EXERCISE.
Provide an exact copy of the data, excluding the images.

DATA.
|---|

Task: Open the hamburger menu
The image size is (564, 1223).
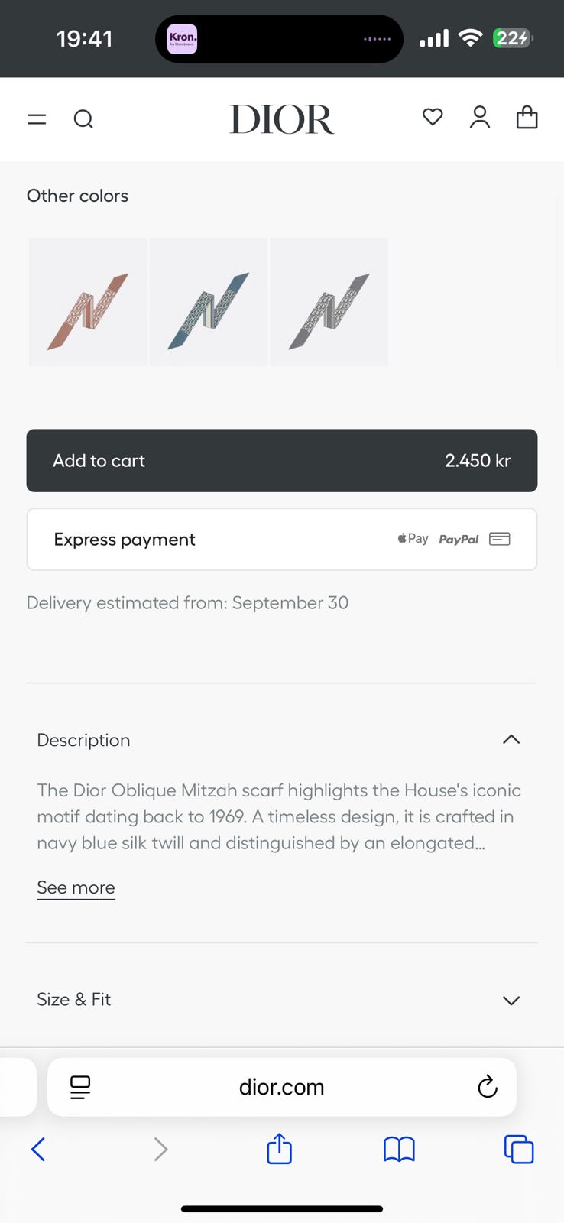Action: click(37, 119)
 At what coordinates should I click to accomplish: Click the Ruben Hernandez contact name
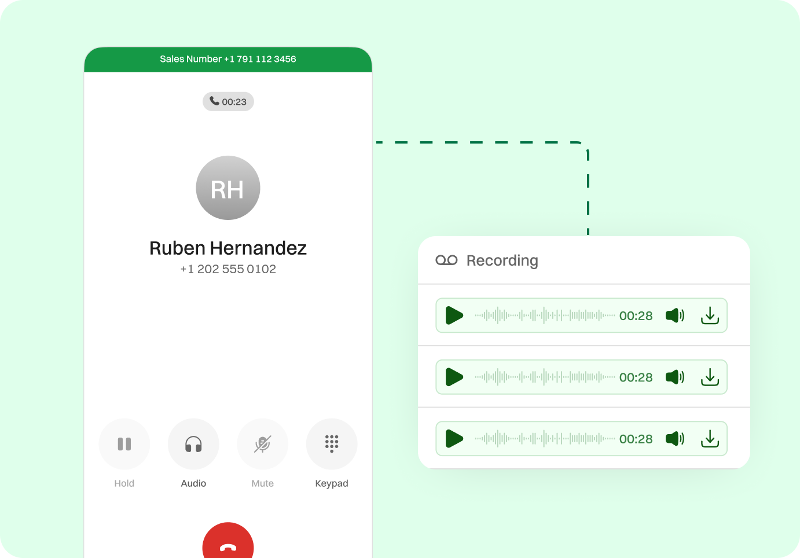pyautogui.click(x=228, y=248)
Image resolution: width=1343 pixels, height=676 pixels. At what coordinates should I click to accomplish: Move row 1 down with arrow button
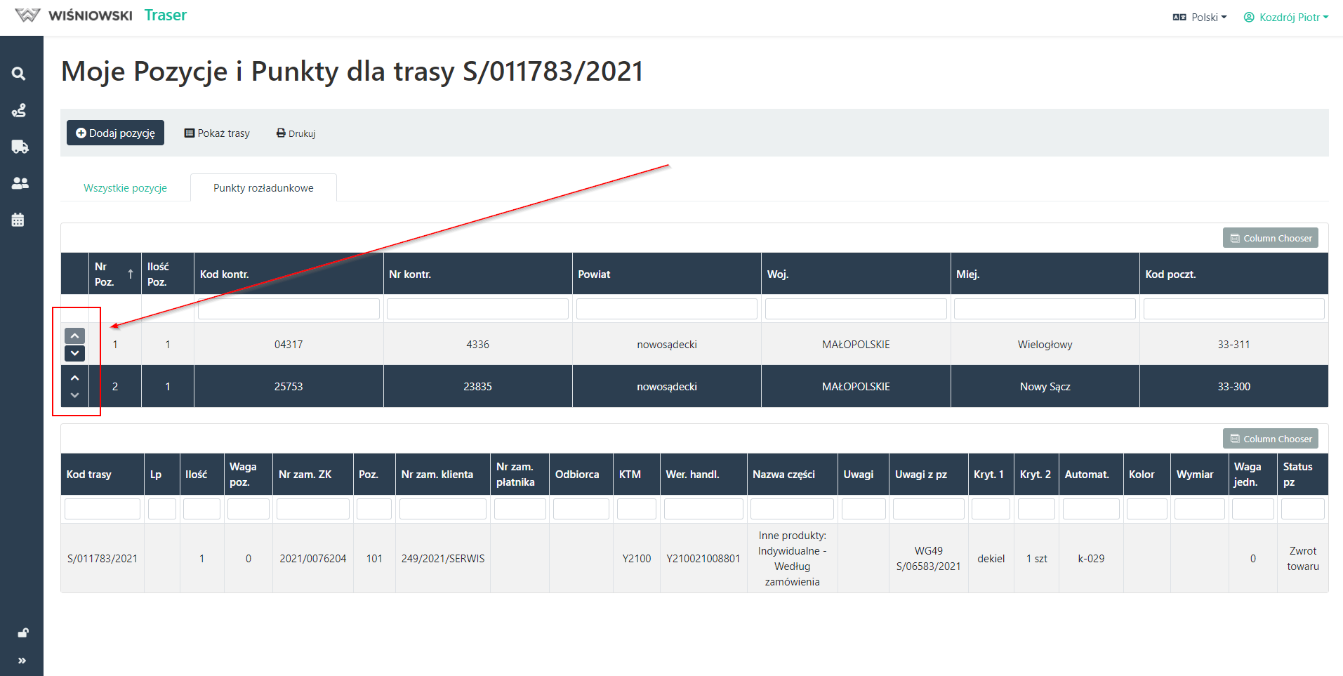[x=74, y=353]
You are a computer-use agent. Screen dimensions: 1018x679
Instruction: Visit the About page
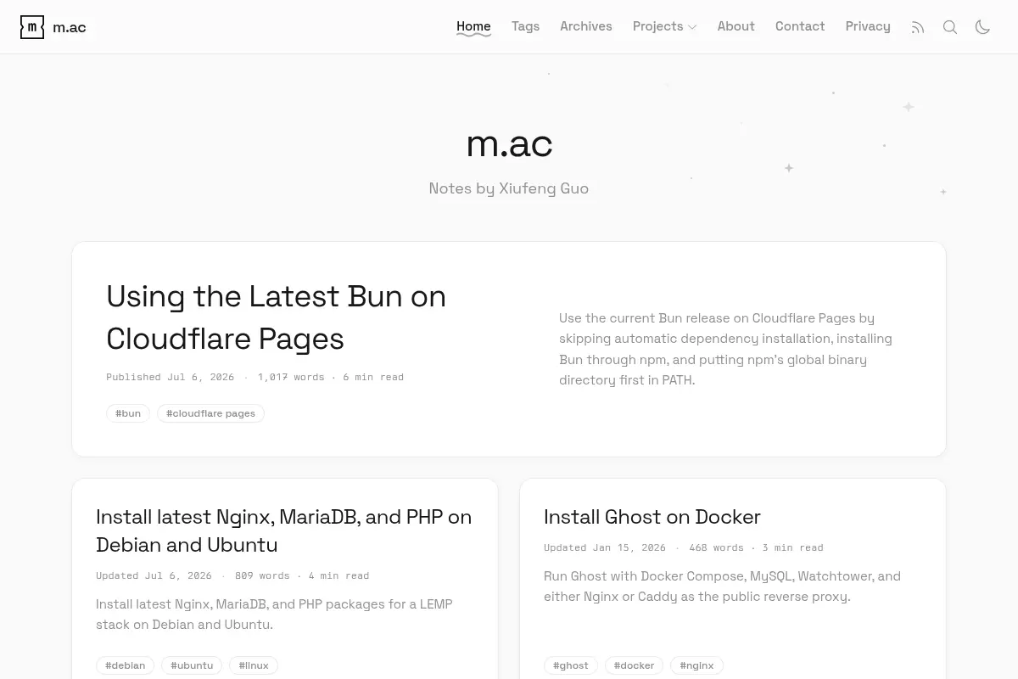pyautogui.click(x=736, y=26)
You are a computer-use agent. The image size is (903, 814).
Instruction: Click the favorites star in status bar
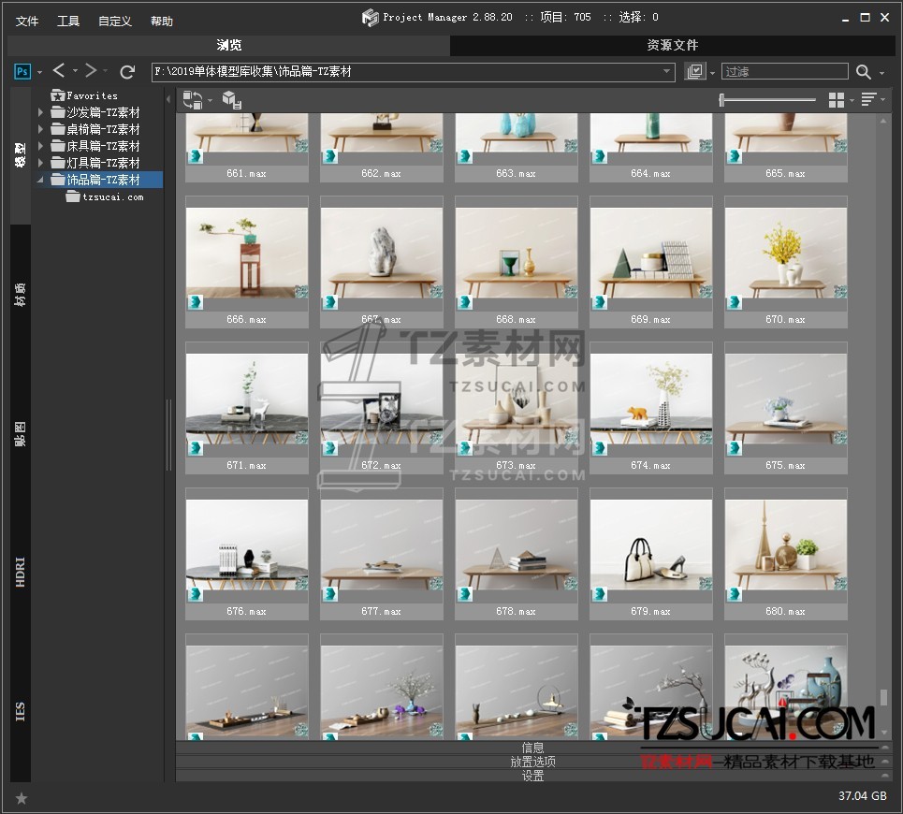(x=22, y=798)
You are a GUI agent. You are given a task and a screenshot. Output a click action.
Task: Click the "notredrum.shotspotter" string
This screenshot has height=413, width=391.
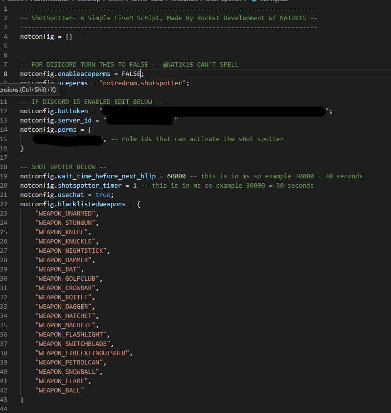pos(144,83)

|---|

SOLUTION TO THE PROBLEM.
Task: Open the hamburger menu
The image size is (564, 1223).
Action: click(37, 119)
 At what coordinates should I click to accomplish: Click the Ruben Hernandez contact name
pyautogui.click(x=228, y=248)
Image resolution: width=1343 pixels, height=676 pixels. At what coordinates should I click to accomplish: Move row 1 down with arrow button
[x=74, y=353]
You are a computer-use agent. Screen dimensions: 1018x679
Instruction: Visit the About page
pyautogui.click(x=736, y=26)
You are a computer-use agent. The image size is (903, 814).
Instruction: Click the favorites star in status bar
(x=22, y=798)
You are a GUI agent. You are given a task and a screenshot. Output a click action.
Task: Click the "notredrum.shotspotter" string
This screenshot has height=413, width=391.
pos(144,83)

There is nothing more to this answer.